Evacuation d'un blessé à Mogadiscio où une explosion, due à un camion piégé, a tué au moins 65 personnes. L'attaque a été lancée par les rebelles islamistes somaliens contre des bâtiments officiels. /Photo prise le 4 octobre 2011/REUTERS/Omar Faruk

Evacuation d'un blessé à Mogadiscio où une explosion, due à un camion piégé, a tué au moins 65 personnes. L'attaque a été lancée par les rebelles islamistes somaliens contre des bâtiments officiels. /Photo prise le 4 octobre 2011/REUTERS/Omar Faruk - -

MOGADISCIO (Reuters) - Un attentat au camion piégé revendiqué par les rebelles islamistes a fait au moins 65 morts mardi dans un quartier de...

MOGADISCIO (Reuters) - Un attentat au camion piégé revendiqué par les rebelles islamistes a fait au moins 65 morts mardi dans un quartier de ministères à Mogadiscio, la capitale de la Somalie, a déclaré un membre des services ambulanciers.

Des témoins ont entendu une forte explosion dans un quartier du coeur de Mogadiscio abritant quatre ministères, où des étudiants s'apprêtaient à passer des examens.

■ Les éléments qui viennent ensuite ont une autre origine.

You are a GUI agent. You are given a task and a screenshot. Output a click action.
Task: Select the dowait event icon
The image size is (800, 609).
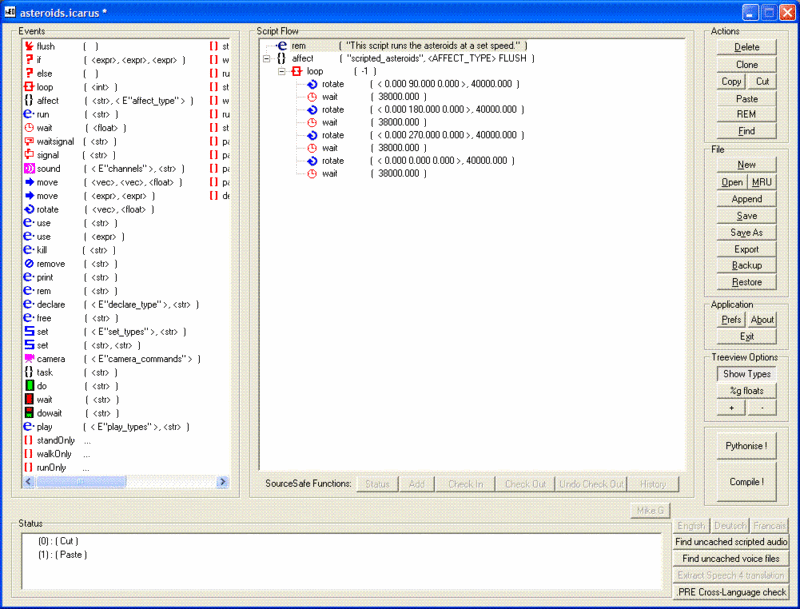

"On a transporté 65 corps et 50 blessés", a déclaré un ambulancier, Ali Muse, ajoutant que des soldats, des étudiants et des civils figuraient parmi les morts. "Il y a encore des corps là-bas. La plupart des gens souffrent de brûlures", a-t-il dit.

La police a rapporté qu'un camion avait explosé à l'entrée du quartier. D'après l'ambulancier Ali Muse, le camion piégé semblait rempli d'essence et d'explosifs.

"Les Chabaab ont commis cette attaque", a dit un porte-parole des rebelles islamistes à Reuters. "Nous visions les ministères."

Les Chabaab, rebelles islamistes en Somalie liés à Al Qaïda, avaient menacé de lancer des attaques contre des installations gouvernementales après leur retrait de Mogadiscio début août.

Un journaliste de Reuters dit avoir vu neuf cadavres sur les lieux de l'attentat, dans un secteur de la capitale contrôlé par les forces gouvernementales et les soldats de la force de maintien de la paix de l'Union africaine.

De nombreux blessés aux corps recouverts de brûlures se dirigeaient vers un hôpital voisin et la police tentait de venir en aide à des étudiants coincés dans les décombres des immeubles endommagés.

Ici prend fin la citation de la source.